My kids have baby books like many others. I took out the pages on pregnancy and added pages to document the adoption process details. Thankfully, the baby books I've used were able to be altered.

"Before You Were Mine: Discovering Your Adopted Child's Lifestory" inspired me to document the adoption part of my kids' story. I'm one who likes to document in stories and pictures anyway, so doing this was a natural project for me. "Before You Were Mine" by Susan Tebos and Carissa Woodwyk is a excellent resources that asks questions of adoptive parents so they can compile thorough information of their child's story, which truly begins at conception and not adoption.

Our adoptions were independent, open adoptions that allowed us to have our babies in our arms since the days they were born. While it didn't apply to us, "Before You Were Mine" does discuss international and older-child adoptions. It's also filled with scriptures that connect adoption to the way God accept us into his family.

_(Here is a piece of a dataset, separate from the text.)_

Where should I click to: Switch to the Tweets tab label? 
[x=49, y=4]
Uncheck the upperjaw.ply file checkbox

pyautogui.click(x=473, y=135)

Included in our kids' baby books are the usual first words and other firsts, favorite songs, weights and heights to document their growth, family trees, and nursery pictures. But there are also timelines of the adoption processes, details on their birth parents, blessings from our family and friends who celebrated the finalization of the legal part of the process, and pictures of their birth moms from the days they were born.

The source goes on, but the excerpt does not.